* _Представленный текст_:
┌──

Posted 28 сентября 2014,, 20:00

Published 28 сентября 2014,, 20:00

Modified 7 марта, 11:50

Updated 7 марта, 11:50

«Там у устья Леты – Невы»

«Там у устья Леты – Невы»

28 сентября 2014, 20:00
Восьмой международный театральный «Александринский» фестиваль стартовал премьерой «Воспоминания будущего» по драме Лермонтова «Маскарад» и спектаклю Мейерхольда. Постановка худрука Александринки Валерия Фокина воскрешает легендарную последнюю постановку императорского театра (одновременно с премьерой Мейерхольда в стол

Сидящий рядом на премьере талантливый и смелый режиссер вздохнул: «Я бы в таком зале ставить не смог. Слишком здесь красиво!» Его легко понять: что же должно идти на сцене, если на минуту повернешь голову и уплывешь за волнами балконов и лож, за мелодией светильников, за зеркалами, засмотришься на потолок с хороводом легких фигур и цветочными гирляндами. Парадный зал Александринки красив ошарашивающе, неотразимо, так, что перехватывает дыхание.

В шедевр Росси легко влюбиться, примерно, как Арбенин влюбляется в свою Нину: взглянул и... пропал. И уже необходимо соответствовать, ты уже не сам по себе. Выстраивая сценическую картинку, ты должен вписать ее в этот зал, в эти боковые зеркала, в эти светильники. Недаром же театрального художника Головина времен Александринки называли Головиным Великолепным. Когда над сценой «Воспоминания будущего» висят красочные арки его занавесей, а на авансцену шествуют из глубины маскарадные маски (и то, и другое воссоздано по эскизам художника и по сохранившимся образцам), вам в зале начинает казаться, что даже театральный воздух дрожит от аплодисментов. А звуки вальса Глинки на последнем балу Нины – всего лишь звуковая материализация мелодии линий и красок.

В предпремьерном интервью Валерий Фокин развел руками: «Я иногда сам пугался тому, что получается на сцене. Какой-то балет. Я столько лет боролся с этим в театре: с красотой поз, жестов, пением актеров. А вот сейчас сам в это влез. И затягивают, как в воронку, все эти переливы стиха, музыка мизансцен, света, красок. Все наши билетеры, рабочие сцены толпятся в проходах, сидят на ступеньках. Спрашиваю: «Как?» – «Завораживает!»

└──

* _Задания_:
[1] Как, согласно статье о спектакле «Воспоминания будущего», называли театрального художника Головина времен Александринки?
[2] Продолжите статью о спектакле «Воспоминания будущего», начав сразу после ее последнего предложения.

* _Исходные данные_:
┌──

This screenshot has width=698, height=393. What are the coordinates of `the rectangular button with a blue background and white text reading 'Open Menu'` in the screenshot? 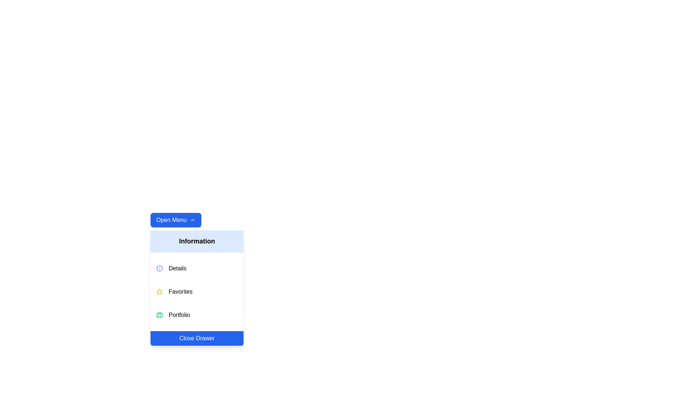 It's located at (176, 220).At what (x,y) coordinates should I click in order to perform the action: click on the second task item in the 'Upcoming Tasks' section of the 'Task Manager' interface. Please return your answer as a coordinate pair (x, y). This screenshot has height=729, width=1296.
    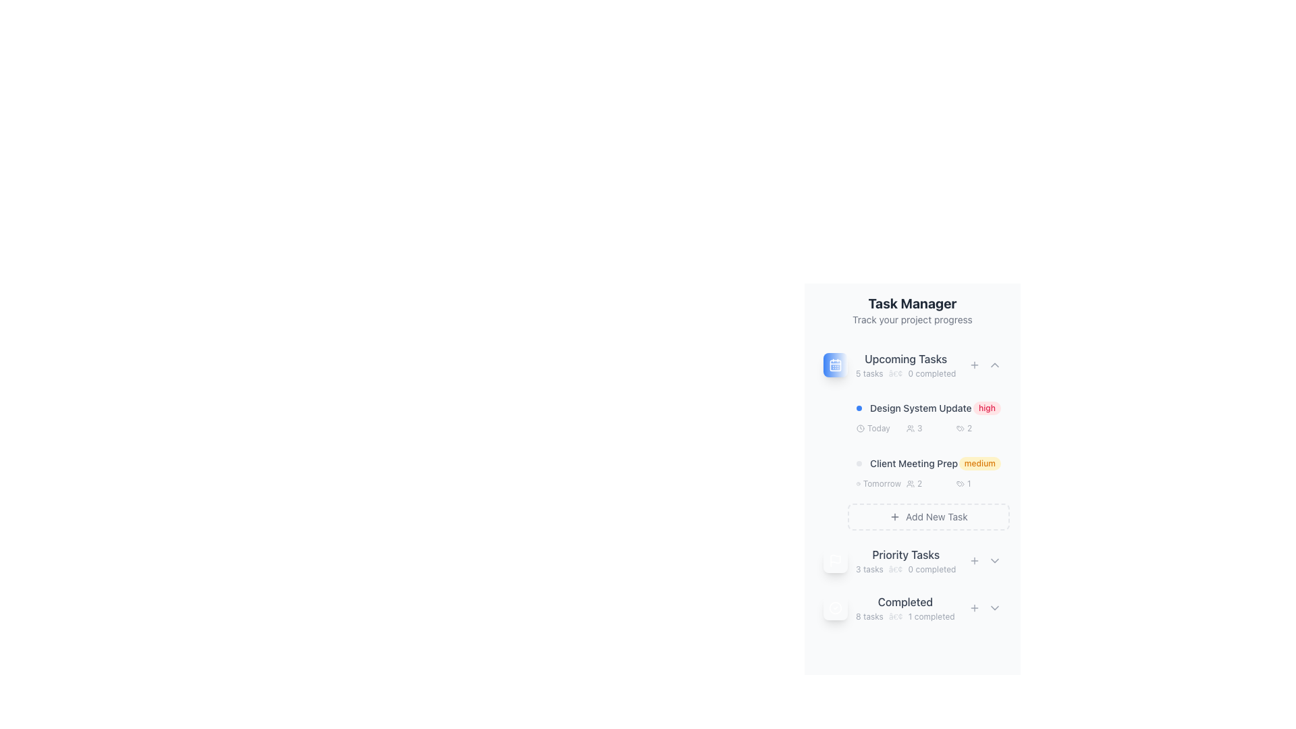
    Looking at the image, I should click on (928, 472).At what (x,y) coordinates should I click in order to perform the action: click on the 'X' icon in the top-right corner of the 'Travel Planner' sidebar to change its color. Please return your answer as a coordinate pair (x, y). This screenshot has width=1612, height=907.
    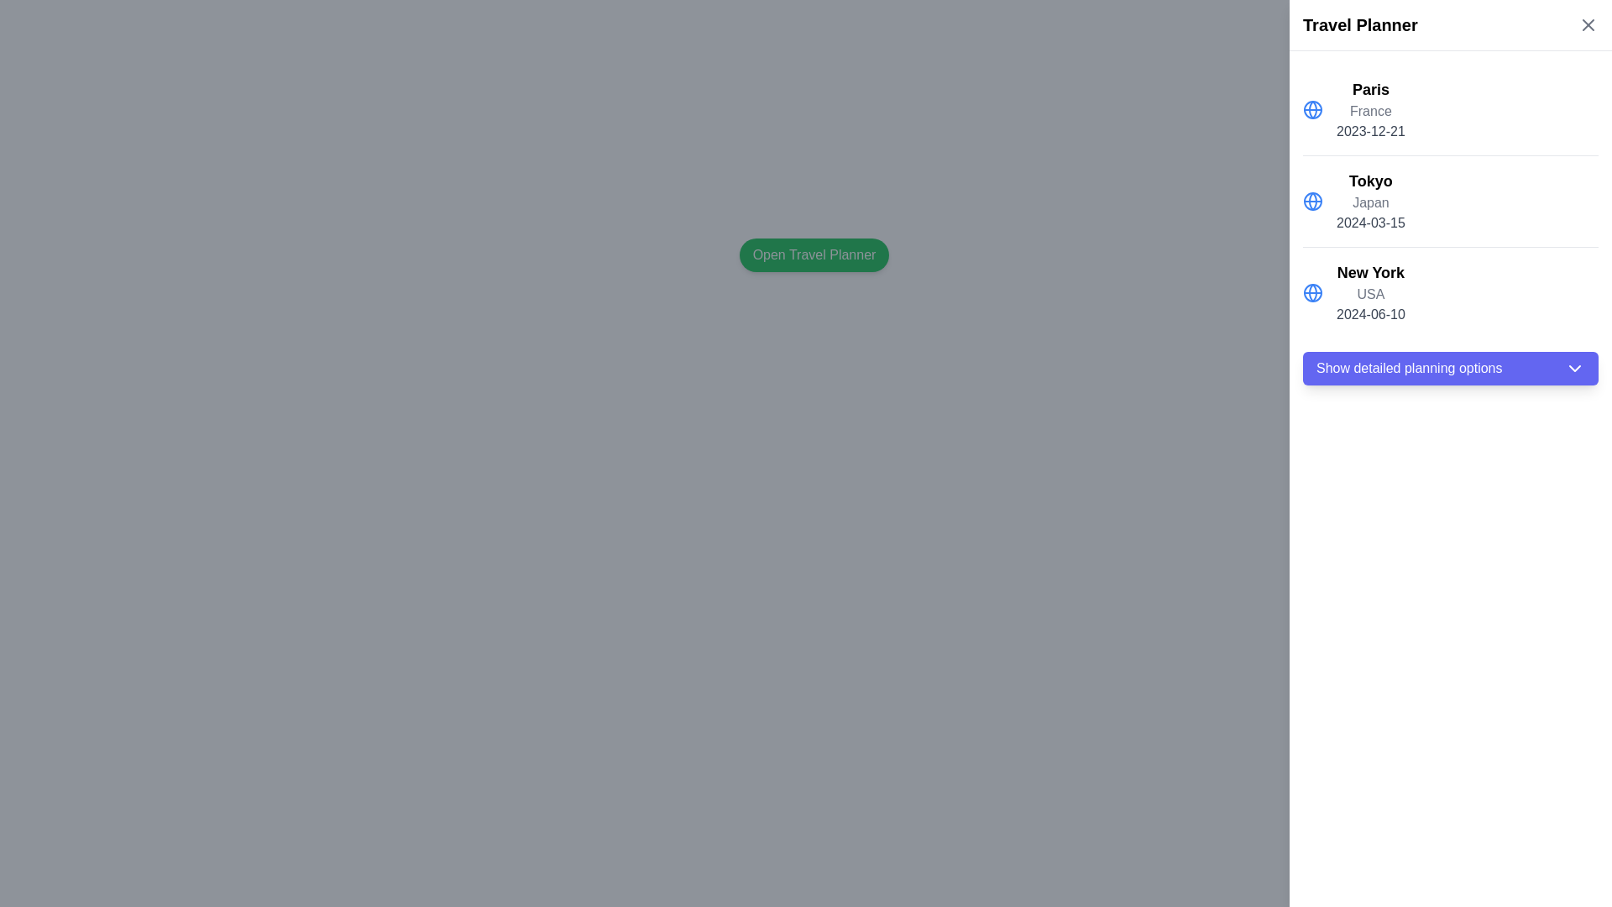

└──

* _Ответы к заданиям_:
[1] Головиным Великолепным.

[2]
Завораживает – наверное, самое точное определение воздействия этого спектакля. Завораживает сценическое пространство, выстроенное Семеном Пастухом. Художнику удалось объединить цитаты из сценографии Головина со светящимся полом, ощущением леса театральных механизмов, роскошь старого императорского театра и возможности новой Александринки. Композитор Александр Бакши сумел в акустическом пространстве «Воспоминания будущего» объединить музыку Глазунова и Глинки из мейерхольдовской постановки и шепоты, шорохи, завывания не то загробных голосов, не то радиопомех при сеансе вызова духов.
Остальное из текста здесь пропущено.